### Extract:
▼
You
don’t know me, but my name’s Dan. You probably know my girlfriend though: about
yea high, brown hair, goes by ‘Lauren’, writes about hypermobility.
Anyway,
I asked if she’d mind if I wrote a guest blog about medical research currently
ongoing into the 24-hour party that is Ehlers Danlos Syndrome and about
communication.
London’s
Charring Cross Hospital is running a 16-week trial for patients suffering with anterior
knee pain, while at the Hypermobility Clinic at University Hospital there
is an ongoing genetic
study run by, among others Professor Rodney Grahame.
Meanwhile
at the Hospital of St. John and St. Elizabeth, the Hypermobility Unit is
conducting a project on understanding
the onset or triggering of symptom.
The
other thing that’s almost as important as the research itself is how the
results of that research are communicated afterwards. Fortunately, in the era
of Facebook, Twitter, Google+, Whatsapp, linkedIn and the myriad other social
networking platforms that seem to spring to life almost every day, the number
of communication channels has never been higher.
Ehlers
Danlos has affected my girlfriend’s life in a pretty profound way; mine too
actually, ‘cause now I have to carry all the shopping. And in the
early days it was made even harder because no one from GPs to A&E doctors
seemed to know what the condition even was, much less how to mitigate and treat
it. It was over a year before she was finally diagnosed with EDS, a painful and
frustrating year that didn't need to be so much of either.
▲
### Explore the material:
1. Translate this sentence from the guest blog post about Ehlers-Danlos Syndrome into Spanish: "It was over a year before she was finally diagnosed with EDS, a painful and frustrating year that didn't need to be so much of either."
2. Carry the guest blog post about Ehlers-Danlos Syndrome forward from its final sentence.

[Recorded data]
▼
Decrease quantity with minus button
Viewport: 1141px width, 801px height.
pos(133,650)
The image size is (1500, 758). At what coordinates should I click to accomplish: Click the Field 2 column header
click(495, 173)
▲
▼
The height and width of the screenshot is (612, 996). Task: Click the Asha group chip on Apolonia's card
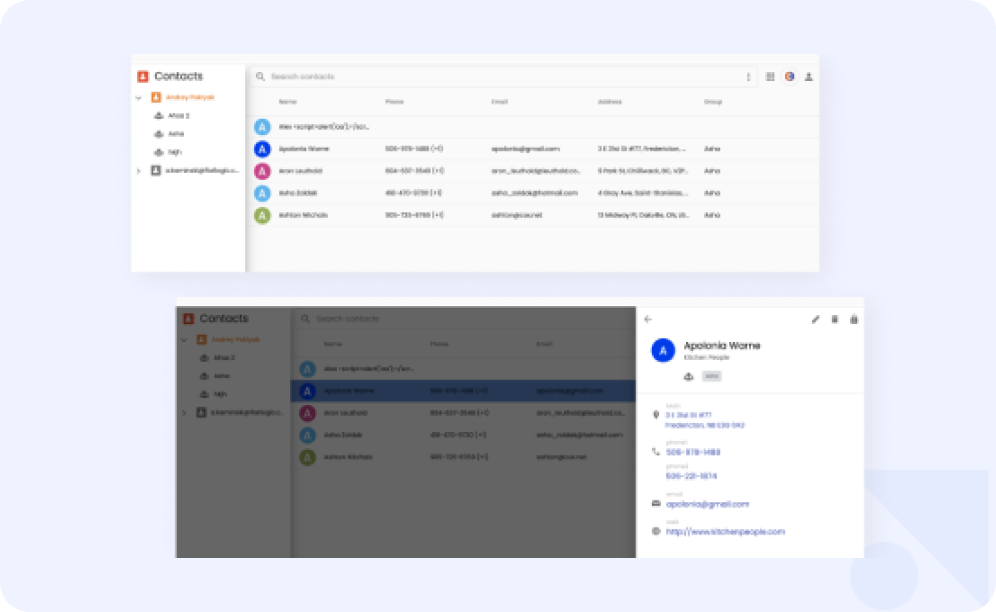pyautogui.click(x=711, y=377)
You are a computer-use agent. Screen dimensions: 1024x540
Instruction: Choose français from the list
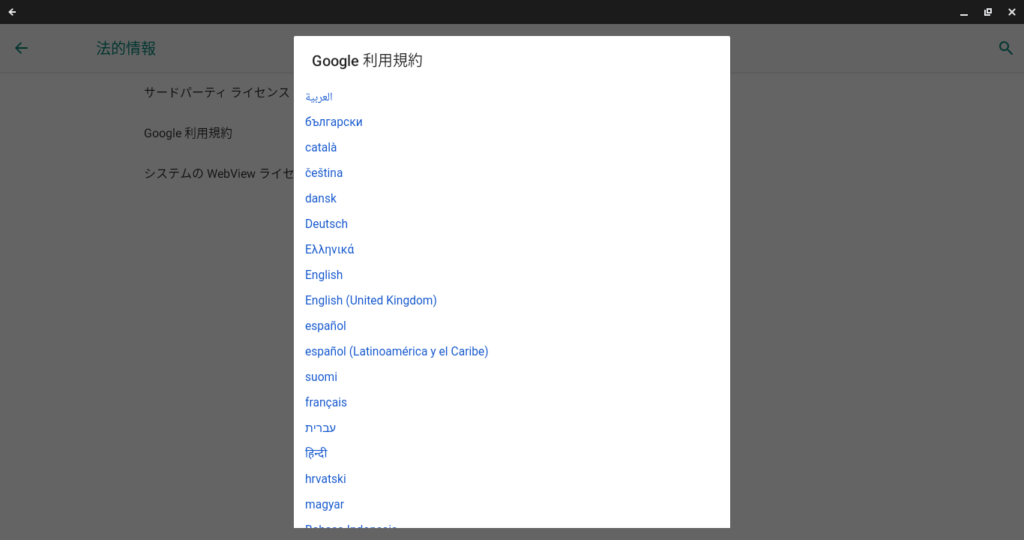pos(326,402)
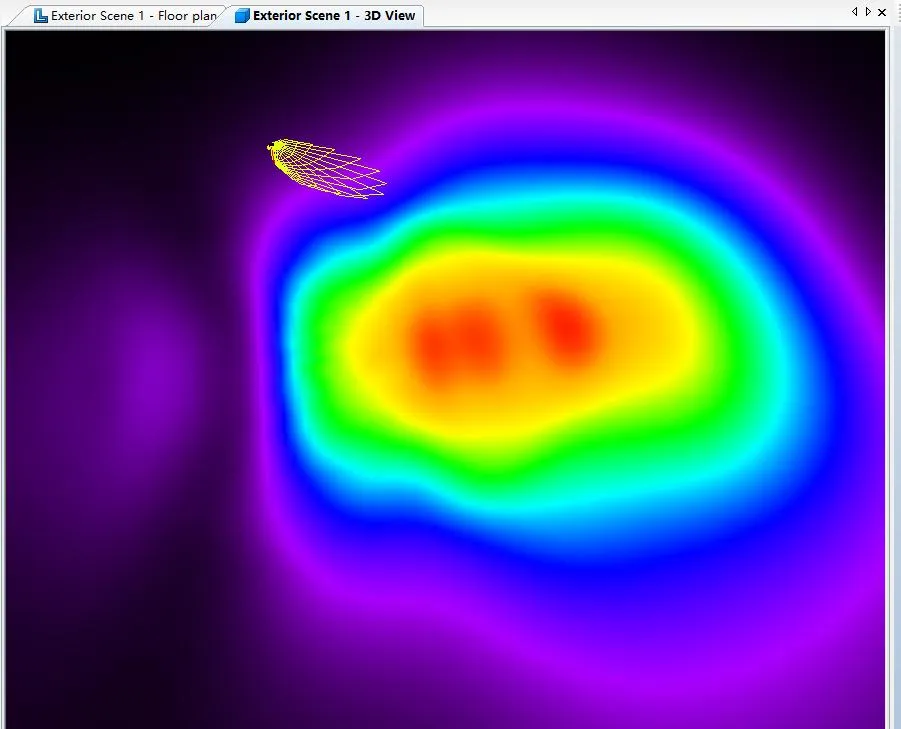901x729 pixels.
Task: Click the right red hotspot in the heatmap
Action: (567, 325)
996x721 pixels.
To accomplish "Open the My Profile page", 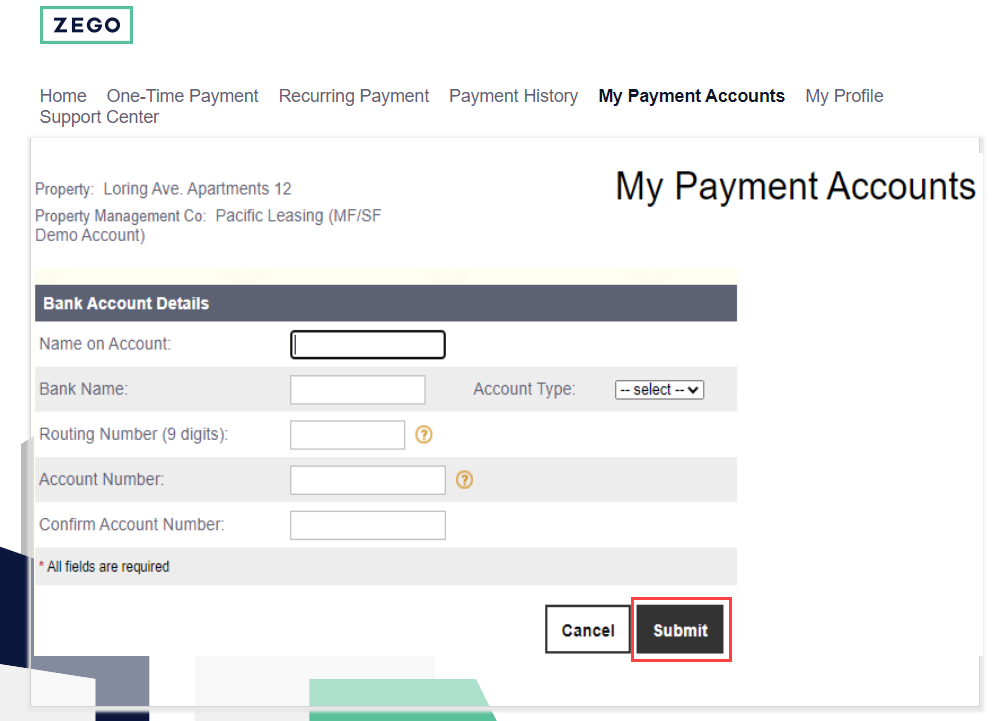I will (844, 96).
▲
### Answer list:
1. Pasó más de un año antes de que por fin le diagnosticaran SED, un año doloroso y frustrante que no tenía por qué haber sido ni tan doloroso ni tan frustrante.

2.
I
don’t need to tell anyone who has EDS that it’s not a widely known condition.
What happened to my girlfriend isn't an isolated case. Out there now are people
suffering from they-don’t-know-what because even a lot of doctors aren't aware
of it. Even worse than that, the Observer newspaper was saying
the same thing almost 15 years ago.
That’s
why effective communication is so vital, both for doctors and people who have
the condition. So that in another 15 years, newspapers aren't still writing
that “[EDS] remains largely a mystery and is
frequently overlooked or dismissed by doctors.”
The world is a lot smaller now than it was, the internet
has seen to that. Now doctors and researchers access work completed
thousands of miles away by people they've never met instantly. Because who’s to say that the results at the Hypermobility Clinic or at Charring Cross in London
won’t spark an idea in someone in the United States, Japan or Australia, or
anywhere else?
The tools are in place, they just have to be used.